→ Problem to solve
Leave out the pictures and restate exactly, and only, the lines from the one that contains "Given: Show the participants list icon" through the final line of the material below.

→ Data extract
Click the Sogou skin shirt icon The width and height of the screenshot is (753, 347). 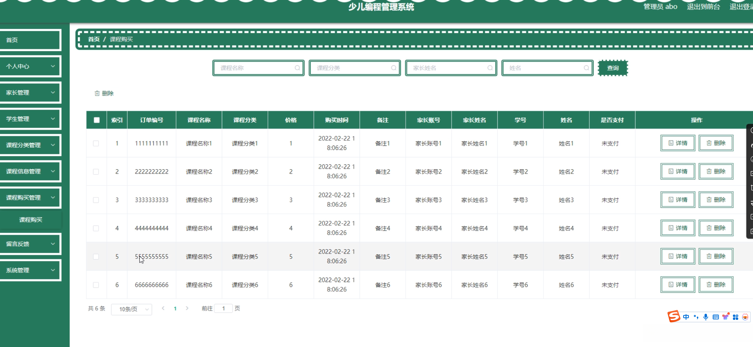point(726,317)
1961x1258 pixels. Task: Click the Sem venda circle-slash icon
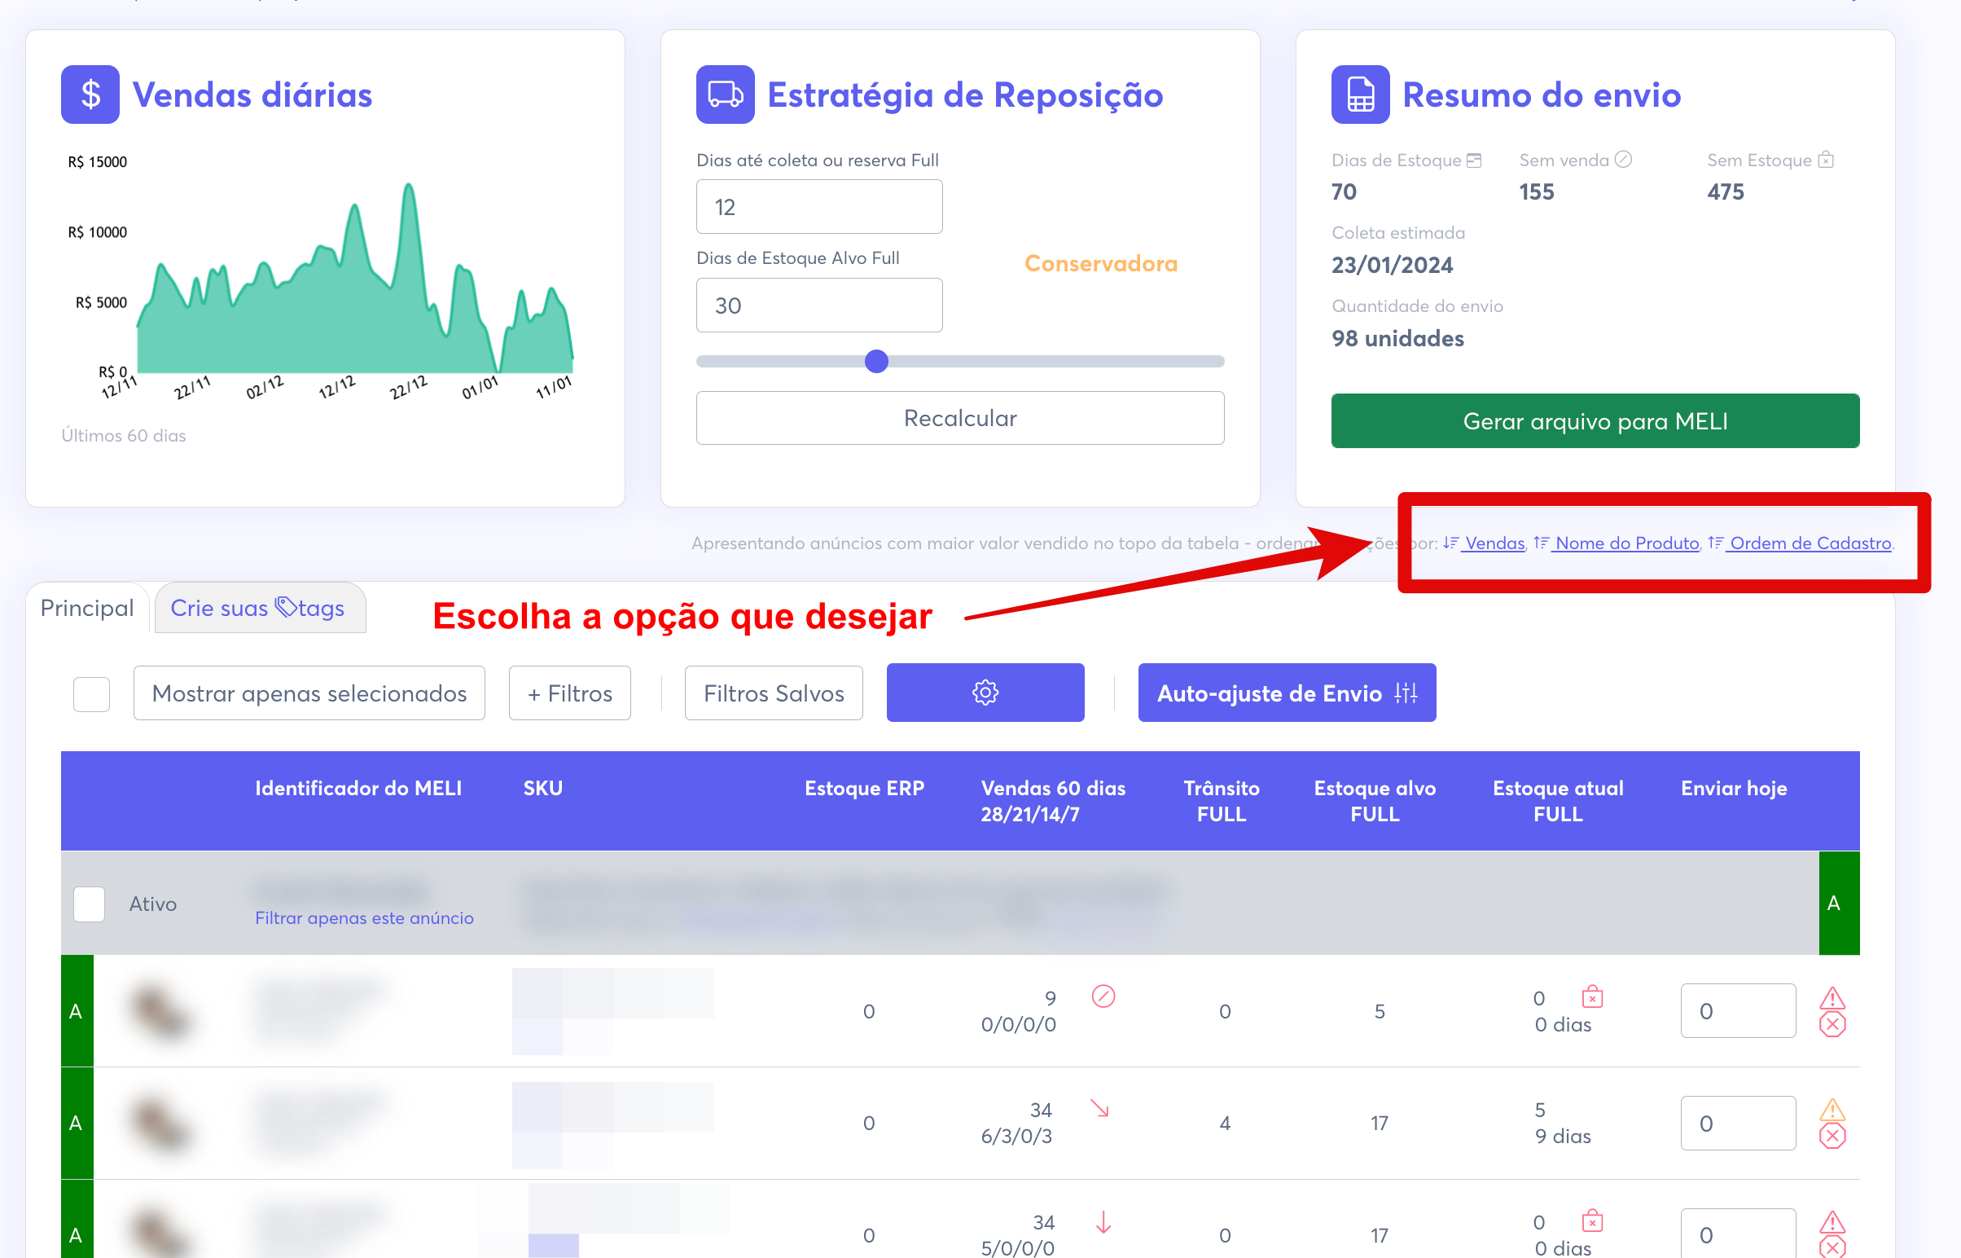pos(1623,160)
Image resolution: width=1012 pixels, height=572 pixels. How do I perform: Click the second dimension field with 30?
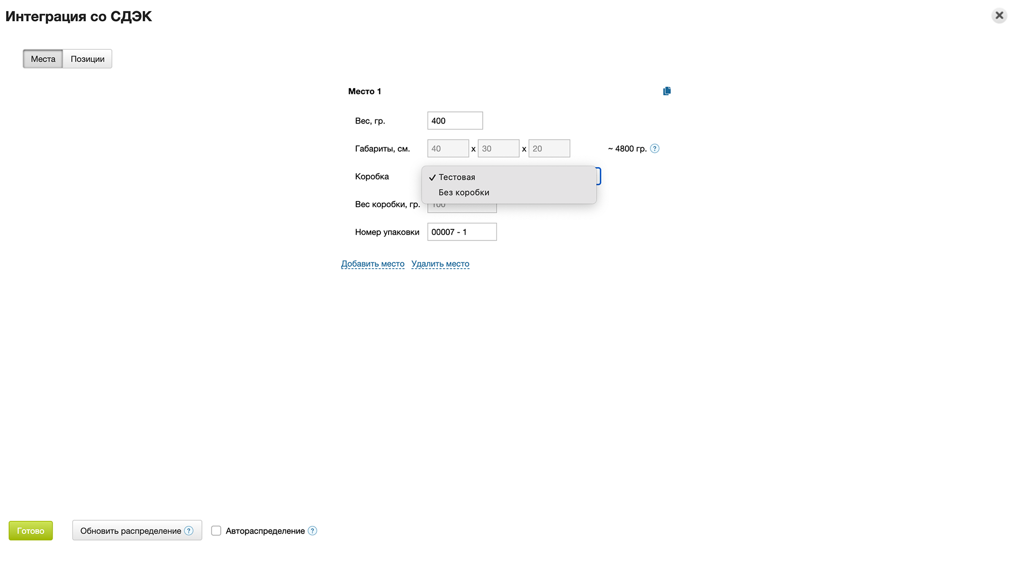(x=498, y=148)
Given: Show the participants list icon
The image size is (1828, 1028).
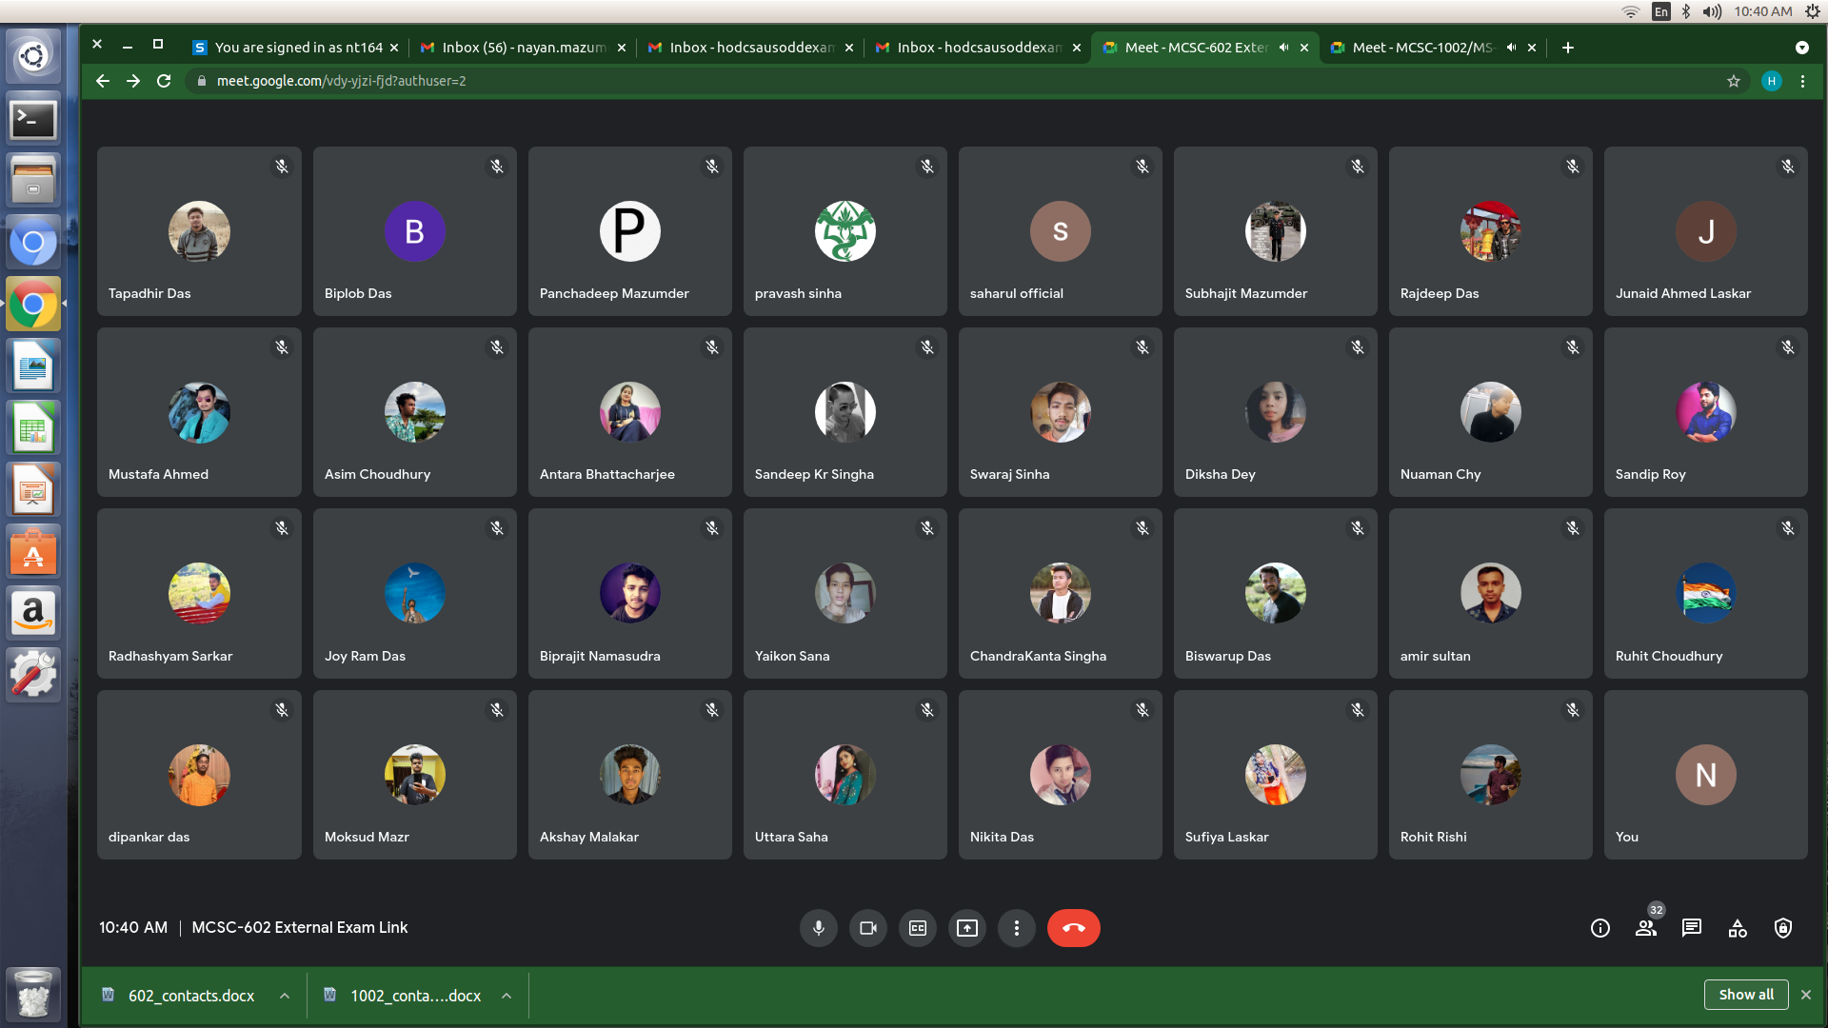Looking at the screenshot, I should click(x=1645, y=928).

→ Answer box
Given: Show the participants list icon
The image size is (1828, 1028).
Looking at the screenshot, I should click(x=1645, y=928).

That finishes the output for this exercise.